Pilon roots his work in the basic principles of order and harmony, choreographing a simple vocabulary of rectangular sheets and protruding pipes into repetitious rhythms that draw upon the tenets of both Minimalism and Constructivism. He subverts the integrity of this abstract geometry, however, through political metaphors of confinement and oppression, whether binding the pipes with barbed wire or enclosing them within static frames.

The work’s shortcomings lie in Pilon’s refusal to rationalize the contradictions between appearance and artifice. He appears to suggest that all realities are indeed suspect, all attempts at representation founded on false premises. As an artist, Pilon plays the role of shaman, both perpetrator and ultimate revealer of rhetorical devices. Because the work cannot be taken at face value, we begin to question both the creative act itself and Pilon’s aesthetic parameters, creating an ambivalence that strips the work of its visceral and conceptual teeth.

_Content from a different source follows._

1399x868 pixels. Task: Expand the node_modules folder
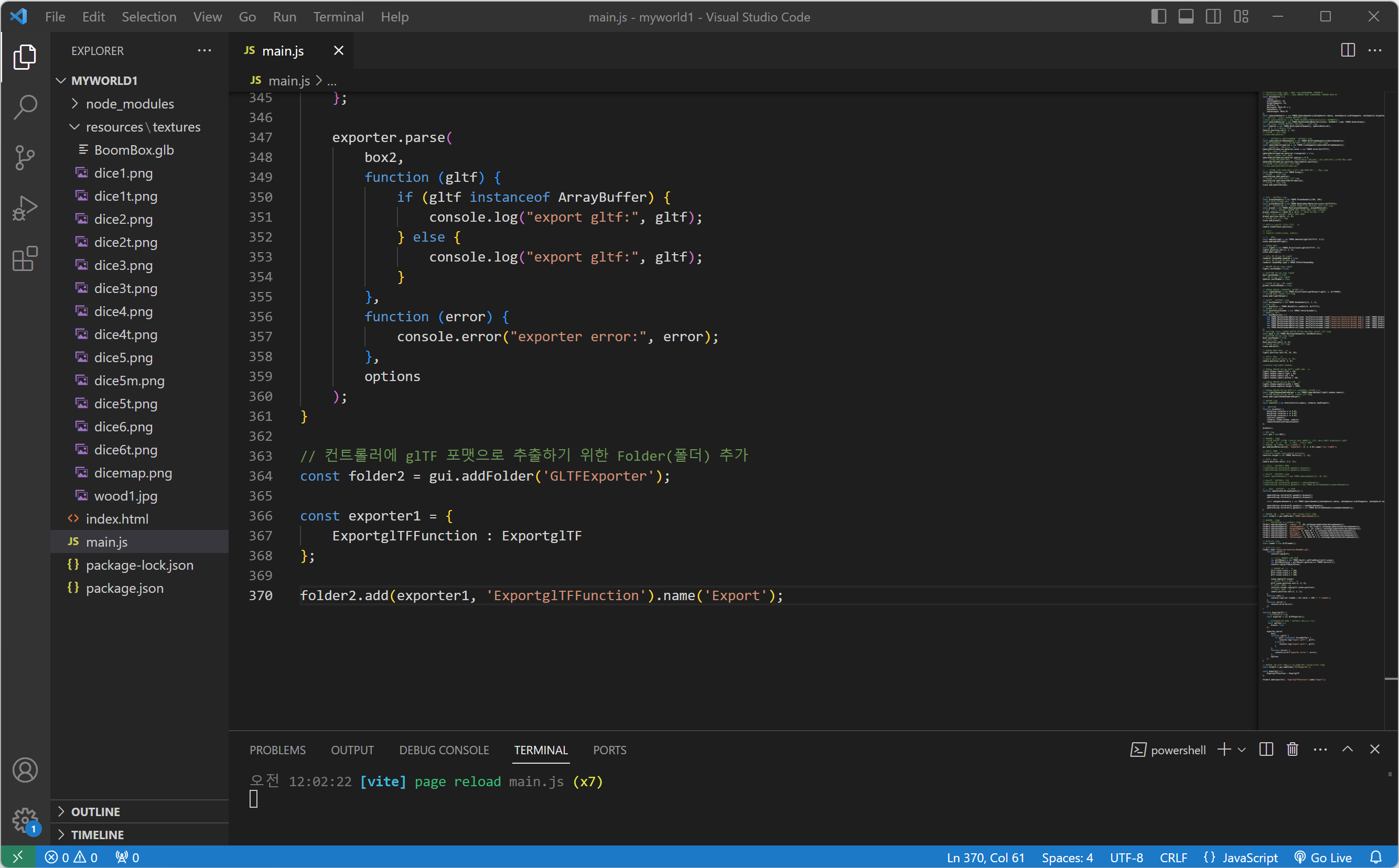coord(130,104)
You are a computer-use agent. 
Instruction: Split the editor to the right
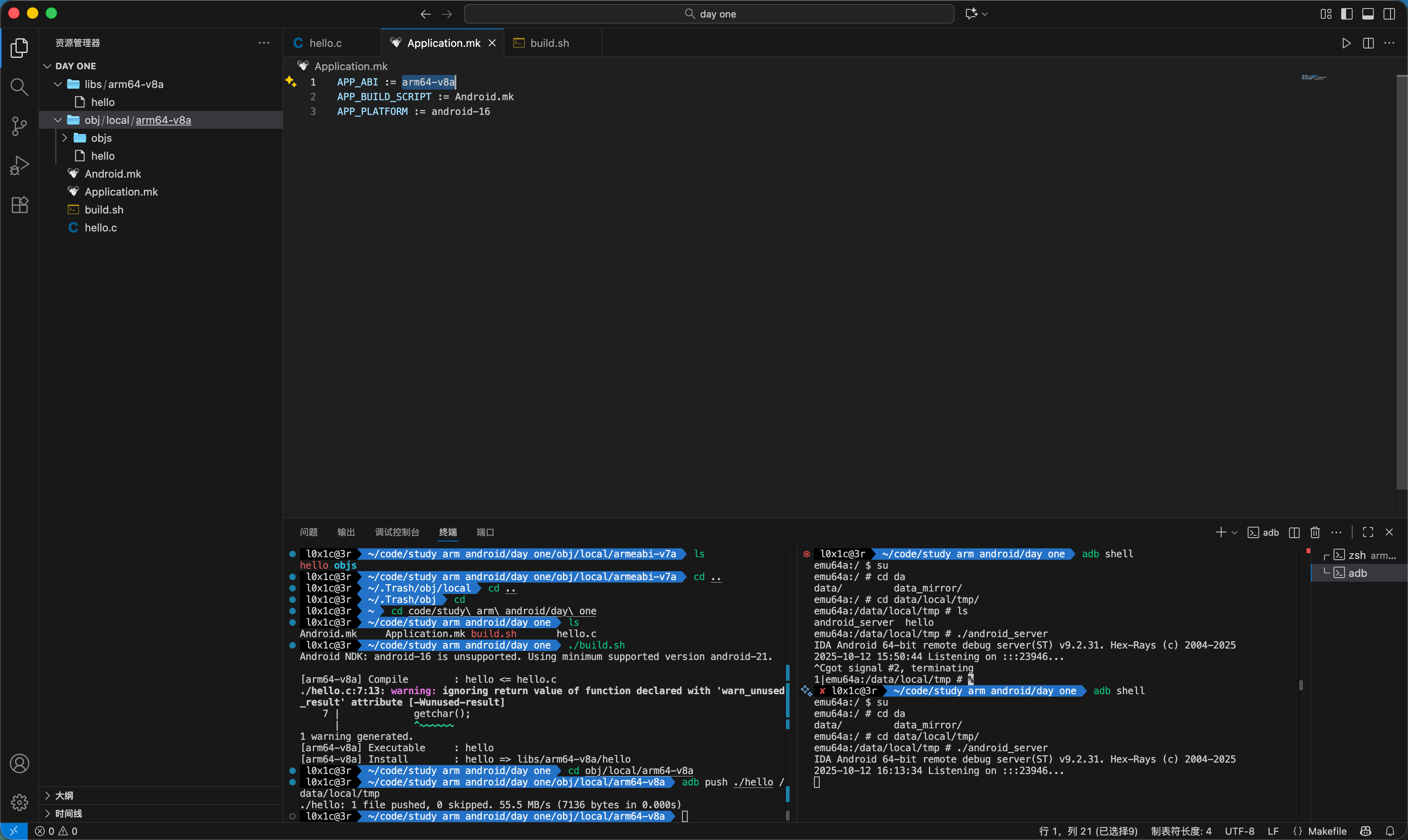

An accompanying mixed-media installation combines a triangle motif, strobe and back lighting with ambient sound to evoke power structures and what Pilon calls “the illusion of an ambiguous journey.” This is the sort of thing that Malevich managed to turn into a phenomenological experience, but here Pilon merely regurgitates old Constructivist cliches and transforms them into vapid metaphor. Brian O’Keefe’s derivative sound track--a confused montage of radio noise, static and music reminiscent of John Cage’s 1950s “Imaginary Landscape” series--merely reinforces the sense of deja vu. (Goski Gallery, 1605 N. Cahuenga Blvd., to June 14.)